Jake Tapper grills the candidates for Florida’s governorship in an October 21 debate. Via

Jake Tapper grills the candidates for Florida’s governorship in an October 21 debate. Via

In the final Florida gubernatorial debate between Rick Scott and Charlie Crist, CNN’s Jake Tapper asked an excellent question about climate change that elevated the debate. Previously, Gov. Scott had answered a question about climate change by saying he’s “not a scientist.” Here’s Tapper’s question (via Lexis-Nexis):

Governor Scott, I want to move on to one other job, that scientists in the state are very concerned about — people who live near the beach are very concerned about climate change. Whenever you’re asked about whether or not climate change is caused by men in part or in whole, you say you’re not a scientist.

But you are a governor. Doctors advise you on Ebola. Economists advise you on the economy.

Why are you so reluctant to believe the overwhelming majority of scientists who say that man contributes to climate change?

To his credit, Gov.
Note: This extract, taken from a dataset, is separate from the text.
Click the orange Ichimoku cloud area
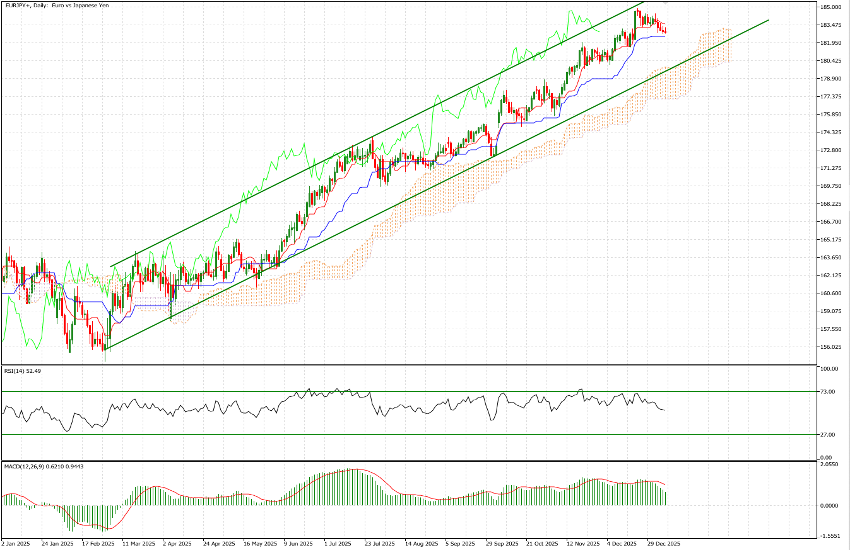The image size is (850, 550). click(x=600, y=120)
Scott didn’t challenge the science in his response. He and Crist argued instead about who would accomplish more on adaptation and whether or not the state should prioritize reducing emissions.
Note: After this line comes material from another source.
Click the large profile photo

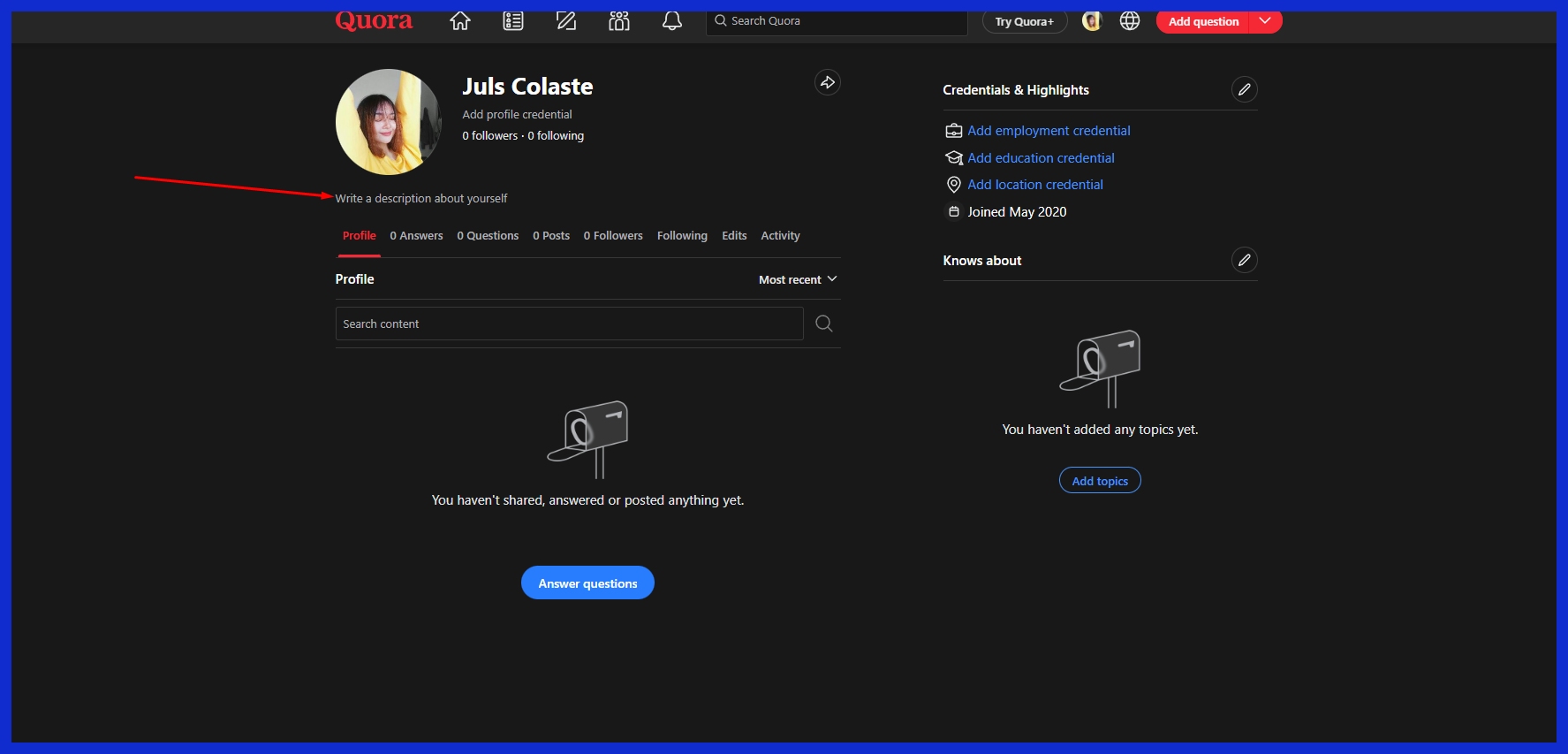click(388, 122)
Tapper’s question, and the candidate’s answers, helped inform voters about what the candidates would actually do about climate change, if elected. The debate therefore didn’t repeat tired, discredited arguments about climate science. Credit is also due to several scientists who sat down with the governor earlier this year to brief him on climate science.

Asking politicians what they want to do, not what they think

Nevertheless, it’s easy for politicians to dodge, even when they’re asked good questions about the science. Over the past few years, journalists have asked New Jersey Governor Chris Christie whether or not he thinks climate change caused Sandy several times, for instance. When NBC’s Matt Lauer asked an informed, pointed question about Sandy and sea level rise, Gov. Christie still answered by saying there was no definitive proof of a link and even dismissed scientists’ work as an “esoteric theory.” (See his response at the 3:30 mark here.)

A better question for journalists at the time might have been to ask the governor how he was accounting for sea level rise in the state’s rebuilding plans. That’s more relevant to his job, after all, and it’s probably the area where climate science can do the most to inform public policy along the Jersey Shore. It’s a question that still needs asking — and answering — today.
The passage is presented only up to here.